Genotype-specific adjustment of model estimates

To incorporate the CGR into the absolute risk estimate, we assumed that the CGR was independent of the modeled risk and that the effect of the CGR on modeled risk was multiplicative. Demonstration that CGR does not correlate with model-calculated risk was the objective of the first part of the study. The adjusted absolute risk was defined as the product of the model-derived absolute risk estimate and the ratio of the individual CGR to the population average CGR

RiskAdj=RiskModel×(CGRCGRAVE)

CGRAVE was calculated by Monte Carlo simulation using published per-allele odds ratios (or genotype-specific OR) to derive genotype-specific odds ratios as described above, and published risk allele frequencies to calculate population genotype prevalence (assuming Hardy–Weinberg equilibrium).

Analysis

Non-parametric tests (Mann–Whitney, Kruskal–Wallis) were used to evaluate whether CGR was associated with specific Gail model risk factors. Correlations between CGR and model-predicted risks were evaluated by calculation of Spearman’s rho. The same procedure was used to evaluate correlations between the number of risk alleles and empiric modeled risk. For SNPs whose per allele OR was less than 1, the major allele was considered the “risk allele.” Receiver operating characteristic (ROC) curves were constructed to evaluate the discriminatory accuracy of the CGR and the number of risk of alleles. The area under the ROC curve was calculated as the c statistic, which represents the probability that a randomly selected affected individual in the data set will have a higher CGR (or number of risk alleles) than an unaffected individual [28, 29]. Statistical significance was evaluated by means of asymptotic P values, calculated under non-parametric assumptions. Analyses were performed using SPSS, version 16.0 (SPSS, Inc.). All P values are two-sided and values of less than 0.05 are considered significant.

Results

The characteristics of the subjects are presented in Table 2. For unaffected subjects, the mean 5-year breast cancer risk estimates calculated by the Gail, Claus, and IBIS models were 2.1% (95% CI 2.0, 2.3), 1.8% (95% CI 1.7–1.9%), and 2.5% (95% CI 2.2–2.8%), respectively. Mean lifetime risk estimates from the Gail, Claus, and IBIS models were 19.4% (95% CI 18.7–20.1%), 13.0% (95% CI 12.1–13.8%), and 17.7% (95% CI 16.7–18.6%). The different models produced significantly different absolute risk estimates for both 5 year (P < 0.001) and lifetime (P < 0.001) horizons. Age at testing was directly correlated with 5-year risk as estimated by all models, and inversely correlated with lifetime risk.

Table 2
Subject characteristics

The median number of risk alleles was 14 (range 7–22) in women successfully genotyped at all loci, with no significant difference between affected and unaffected women (Fig. 1, P = 0.10). The median CGR was 2.88 (1.17–9.45) in unaffected women and 3.09 (1.18–9.90) in affected women (P = 0.006). CGR was strongly correlated with the number of risk alleles (ρ= 0.833, P < 0.001).

Fig. 1
Risk allele distribution in unaffected and affected subjects

There was no significant correlation between the CGR and either 5 year or lifetime risk estimates calculated using any of the empiric risk models. There was also no significant correlation between the number of risk alleles and risk estimates derived from any model over either time span. No significant correlations between risk estimates and the number of risk alleles or CGR were noted when the analysis was repeated excluding non-white women.

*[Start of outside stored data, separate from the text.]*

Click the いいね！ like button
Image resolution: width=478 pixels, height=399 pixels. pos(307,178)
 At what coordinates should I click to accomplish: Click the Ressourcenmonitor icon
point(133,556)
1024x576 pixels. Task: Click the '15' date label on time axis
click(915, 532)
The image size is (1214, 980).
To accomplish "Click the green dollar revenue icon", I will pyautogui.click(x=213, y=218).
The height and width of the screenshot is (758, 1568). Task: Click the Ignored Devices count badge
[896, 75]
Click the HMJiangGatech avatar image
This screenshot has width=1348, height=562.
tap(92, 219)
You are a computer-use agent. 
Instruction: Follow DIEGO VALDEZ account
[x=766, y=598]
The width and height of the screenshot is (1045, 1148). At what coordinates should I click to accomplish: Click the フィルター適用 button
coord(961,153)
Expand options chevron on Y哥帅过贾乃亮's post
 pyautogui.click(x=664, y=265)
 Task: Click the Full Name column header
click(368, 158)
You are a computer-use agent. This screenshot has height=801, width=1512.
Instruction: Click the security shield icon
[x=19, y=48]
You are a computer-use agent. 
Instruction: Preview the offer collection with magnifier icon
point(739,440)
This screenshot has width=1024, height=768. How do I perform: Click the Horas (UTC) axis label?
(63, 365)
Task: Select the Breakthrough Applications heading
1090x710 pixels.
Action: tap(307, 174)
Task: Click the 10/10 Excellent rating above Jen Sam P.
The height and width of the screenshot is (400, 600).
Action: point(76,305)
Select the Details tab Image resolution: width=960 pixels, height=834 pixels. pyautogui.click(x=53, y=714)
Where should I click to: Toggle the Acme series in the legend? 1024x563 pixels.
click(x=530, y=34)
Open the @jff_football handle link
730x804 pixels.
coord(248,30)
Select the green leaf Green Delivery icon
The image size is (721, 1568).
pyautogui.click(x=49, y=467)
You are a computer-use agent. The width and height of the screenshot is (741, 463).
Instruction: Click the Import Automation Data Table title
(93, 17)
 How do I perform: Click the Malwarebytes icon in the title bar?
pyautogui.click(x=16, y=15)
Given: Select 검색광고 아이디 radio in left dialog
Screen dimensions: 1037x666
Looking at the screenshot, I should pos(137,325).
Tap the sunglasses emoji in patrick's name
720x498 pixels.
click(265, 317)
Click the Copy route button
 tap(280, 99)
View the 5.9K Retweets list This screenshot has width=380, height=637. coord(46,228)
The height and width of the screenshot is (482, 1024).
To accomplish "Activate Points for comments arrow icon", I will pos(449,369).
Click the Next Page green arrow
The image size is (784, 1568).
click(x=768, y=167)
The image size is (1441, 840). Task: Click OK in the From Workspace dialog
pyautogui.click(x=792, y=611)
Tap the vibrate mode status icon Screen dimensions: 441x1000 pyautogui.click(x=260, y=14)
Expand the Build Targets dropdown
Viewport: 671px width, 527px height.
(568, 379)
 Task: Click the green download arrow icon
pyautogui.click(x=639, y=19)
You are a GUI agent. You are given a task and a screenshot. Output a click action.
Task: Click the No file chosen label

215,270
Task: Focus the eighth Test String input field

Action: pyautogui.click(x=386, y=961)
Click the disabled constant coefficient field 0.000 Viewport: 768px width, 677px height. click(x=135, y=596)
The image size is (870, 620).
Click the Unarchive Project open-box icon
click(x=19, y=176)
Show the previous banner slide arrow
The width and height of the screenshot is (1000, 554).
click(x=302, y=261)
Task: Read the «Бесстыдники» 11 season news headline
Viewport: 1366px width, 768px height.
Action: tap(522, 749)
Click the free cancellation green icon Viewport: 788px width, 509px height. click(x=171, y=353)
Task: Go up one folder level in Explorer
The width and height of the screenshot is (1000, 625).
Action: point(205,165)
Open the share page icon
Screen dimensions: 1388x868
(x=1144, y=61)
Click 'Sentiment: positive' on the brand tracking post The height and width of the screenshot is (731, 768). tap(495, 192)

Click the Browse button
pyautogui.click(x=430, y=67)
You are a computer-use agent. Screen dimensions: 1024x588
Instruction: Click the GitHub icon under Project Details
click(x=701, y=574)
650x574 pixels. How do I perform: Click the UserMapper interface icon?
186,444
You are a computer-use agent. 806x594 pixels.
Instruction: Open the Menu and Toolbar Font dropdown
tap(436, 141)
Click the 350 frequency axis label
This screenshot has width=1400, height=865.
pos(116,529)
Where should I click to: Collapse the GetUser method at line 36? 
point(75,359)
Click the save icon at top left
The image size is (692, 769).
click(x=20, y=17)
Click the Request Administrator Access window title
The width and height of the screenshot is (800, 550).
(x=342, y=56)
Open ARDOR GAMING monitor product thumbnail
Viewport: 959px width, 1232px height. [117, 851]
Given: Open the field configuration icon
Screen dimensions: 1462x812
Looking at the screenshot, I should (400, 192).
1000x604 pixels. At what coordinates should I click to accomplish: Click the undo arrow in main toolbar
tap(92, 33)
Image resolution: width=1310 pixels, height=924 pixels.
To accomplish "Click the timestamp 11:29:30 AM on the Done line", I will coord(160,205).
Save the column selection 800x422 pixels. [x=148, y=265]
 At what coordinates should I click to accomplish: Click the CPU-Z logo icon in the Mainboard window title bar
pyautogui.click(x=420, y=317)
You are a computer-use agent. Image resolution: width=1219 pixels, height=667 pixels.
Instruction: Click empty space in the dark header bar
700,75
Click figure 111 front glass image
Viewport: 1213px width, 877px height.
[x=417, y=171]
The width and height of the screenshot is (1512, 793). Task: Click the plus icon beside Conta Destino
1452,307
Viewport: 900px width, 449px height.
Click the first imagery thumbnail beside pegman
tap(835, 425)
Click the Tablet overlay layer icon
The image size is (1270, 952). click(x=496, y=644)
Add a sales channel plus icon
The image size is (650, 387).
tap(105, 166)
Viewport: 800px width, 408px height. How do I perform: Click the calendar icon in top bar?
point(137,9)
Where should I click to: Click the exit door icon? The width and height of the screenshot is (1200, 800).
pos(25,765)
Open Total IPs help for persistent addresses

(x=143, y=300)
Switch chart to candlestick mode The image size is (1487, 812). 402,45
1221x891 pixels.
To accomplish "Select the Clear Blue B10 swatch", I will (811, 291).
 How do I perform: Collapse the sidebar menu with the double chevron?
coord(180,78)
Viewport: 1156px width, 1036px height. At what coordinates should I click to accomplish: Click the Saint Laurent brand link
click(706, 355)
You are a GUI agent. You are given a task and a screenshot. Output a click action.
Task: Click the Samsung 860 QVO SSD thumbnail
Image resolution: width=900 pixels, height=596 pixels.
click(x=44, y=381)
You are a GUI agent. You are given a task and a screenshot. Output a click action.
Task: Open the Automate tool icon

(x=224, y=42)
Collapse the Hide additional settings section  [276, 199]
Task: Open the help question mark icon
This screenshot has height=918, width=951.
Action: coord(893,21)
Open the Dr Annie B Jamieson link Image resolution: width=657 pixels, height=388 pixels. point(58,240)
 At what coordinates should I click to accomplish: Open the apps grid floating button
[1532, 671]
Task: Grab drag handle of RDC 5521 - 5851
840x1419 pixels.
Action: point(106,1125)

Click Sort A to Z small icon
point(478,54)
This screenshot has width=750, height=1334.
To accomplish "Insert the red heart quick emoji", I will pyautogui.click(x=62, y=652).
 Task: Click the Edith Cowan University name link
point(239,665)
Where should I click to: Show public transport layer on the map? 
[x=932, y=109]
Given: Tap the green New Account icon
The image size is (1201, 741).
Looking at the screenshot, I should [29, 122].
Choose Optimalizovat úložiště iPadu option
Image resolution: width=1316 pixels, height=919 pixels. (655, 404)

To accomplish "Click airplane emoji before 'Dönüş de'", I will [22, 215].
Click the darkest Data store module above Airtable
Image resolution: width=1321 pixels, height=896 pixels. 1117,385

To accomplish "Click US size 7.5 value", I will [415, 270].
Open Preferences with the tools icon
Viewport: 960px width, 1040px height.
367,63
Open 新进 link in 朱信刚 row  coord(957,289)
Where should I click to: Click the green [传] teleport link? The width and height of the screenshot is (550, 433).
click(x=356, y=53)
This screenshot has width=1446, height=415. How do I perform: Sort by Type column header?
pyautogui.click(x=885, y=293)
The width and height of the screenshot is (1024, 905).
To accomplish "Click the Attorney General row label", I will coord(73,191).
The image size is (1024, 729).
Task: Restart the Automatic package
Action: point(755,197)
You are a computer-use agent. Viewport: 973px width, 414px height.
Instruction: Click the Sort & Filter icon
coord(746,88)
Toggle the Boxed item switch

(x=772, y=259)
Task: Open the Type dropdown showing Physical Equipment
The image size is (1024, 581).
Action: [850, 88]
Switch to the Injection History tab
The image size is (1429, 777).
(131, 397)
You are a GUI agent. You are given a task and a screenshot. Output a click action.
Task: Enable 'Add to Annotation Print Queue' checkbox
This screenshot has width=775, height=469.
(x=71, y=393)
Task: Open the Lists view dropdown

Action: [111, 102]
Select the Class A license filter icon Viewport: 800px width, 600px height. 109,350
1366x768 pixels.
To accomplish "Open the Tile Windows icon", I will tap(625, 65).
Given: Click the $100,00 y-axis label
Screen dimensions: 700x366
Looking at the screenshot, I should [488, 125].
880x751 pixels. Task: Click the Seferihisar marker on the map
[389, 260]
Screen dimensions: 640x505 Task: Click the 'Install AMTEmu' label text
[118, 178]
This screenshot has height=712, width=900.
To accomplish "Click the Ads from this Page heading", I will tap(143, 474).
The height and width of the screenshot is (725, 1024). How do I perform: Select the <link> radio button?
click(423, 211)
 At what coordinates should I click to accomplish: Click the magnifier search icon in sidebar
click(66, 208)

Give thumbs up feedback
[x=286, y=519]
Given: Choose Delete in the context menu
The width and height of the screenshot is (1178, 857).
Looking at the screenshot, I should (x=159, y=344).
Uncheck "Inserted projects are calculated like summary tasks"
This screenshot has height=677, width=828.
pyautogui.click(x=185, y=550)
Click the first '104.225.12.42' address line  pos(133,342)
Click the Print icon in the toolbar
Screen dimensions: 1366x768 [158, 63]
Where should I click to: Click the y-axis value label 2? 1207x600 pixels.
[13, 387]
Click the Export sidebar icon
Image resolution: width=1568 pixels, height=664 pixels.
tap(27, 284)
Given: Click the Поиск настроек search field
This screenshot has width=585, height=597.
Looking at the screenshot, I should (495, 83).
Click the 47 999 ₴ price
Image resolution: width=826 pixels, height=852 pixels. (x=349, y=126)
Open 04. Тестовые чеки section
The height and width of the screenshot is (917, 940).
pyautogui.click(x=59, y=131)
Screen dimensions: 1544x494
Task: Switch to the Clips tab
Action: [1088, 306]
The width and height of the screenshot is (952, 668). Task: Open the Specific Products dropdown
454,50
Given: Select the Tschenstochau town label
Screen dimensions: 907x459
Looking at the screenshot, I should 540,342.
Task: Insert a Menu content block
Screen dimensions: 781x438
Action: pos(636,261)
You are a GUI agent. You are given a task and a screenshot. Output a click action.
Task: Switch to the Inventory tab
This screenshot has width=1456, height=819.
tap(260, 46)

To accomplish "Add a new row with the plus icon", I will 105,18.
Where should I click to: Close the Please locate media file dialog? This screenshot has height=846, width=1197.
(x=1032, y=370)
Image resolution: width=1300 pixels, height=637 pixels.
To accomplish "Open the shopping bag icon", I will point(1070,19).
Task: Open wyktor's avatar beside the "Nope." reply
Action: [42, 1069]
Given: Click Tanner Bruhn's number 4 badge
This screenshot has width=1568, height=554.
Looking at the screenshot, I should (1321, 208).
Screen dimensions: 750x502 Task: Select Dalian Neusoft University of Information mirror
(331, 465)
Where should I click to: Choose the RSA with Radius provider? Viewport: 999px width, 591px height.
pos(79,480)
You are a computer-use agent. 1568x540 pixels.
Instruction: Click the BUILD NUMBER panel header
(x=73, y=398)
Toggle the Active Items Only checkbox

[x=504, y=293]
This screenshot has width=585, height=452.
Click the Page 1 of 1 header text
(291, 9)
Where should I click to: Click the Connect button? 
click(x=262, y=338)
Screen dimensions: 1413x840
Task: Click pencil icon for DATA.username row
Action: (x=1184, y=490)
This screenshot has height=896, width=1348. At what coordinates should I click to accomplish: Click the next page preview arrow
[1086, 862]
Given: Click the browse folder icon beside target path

The discriminatory capacity of the CGR (ROC curve) is presented in Fig. 2. The c statistic for CGR was 0.55 (95% CI 0.52–0.59, P = 0.006). The c statistic for the integer count of risk alleles as the discriminant was 0.53 (95% CI 0.499–0.570, P = 0.1). Discriminatory accuracy was nearly identical if non-white women were excluded from the analysis (for CGR, C = 0.55, P = 0.01; for risk allele count, C = 0.53, P = 0.12).

Fig. 2
Receiver operating characteristic curve illustrating discriminatory accuracy of combined genomic risk (CGR)

To assess the possible clinical relevance of genomic risk profiling, we evaluated the impact of using a genomic risk term to adjust absolute risk estimates. Such adjustment resulted in the reclassification of a substantial proportion of subjects, manifested as post-adjustment change in the quintile of estimated absolute risk (Fig. 3). Up to 60% of subjects in a given quintile of risk were reclassified after genomic adjustment of their risk estimate.

Fig. 3
Inter-quintile reclassification after genomic adjustment of model-derived risk estimates. X-axis categories are quintiles of preadjustment risk estimates. Individual columns indicate distribution of post-adjustment risk estimates for all subjects within ...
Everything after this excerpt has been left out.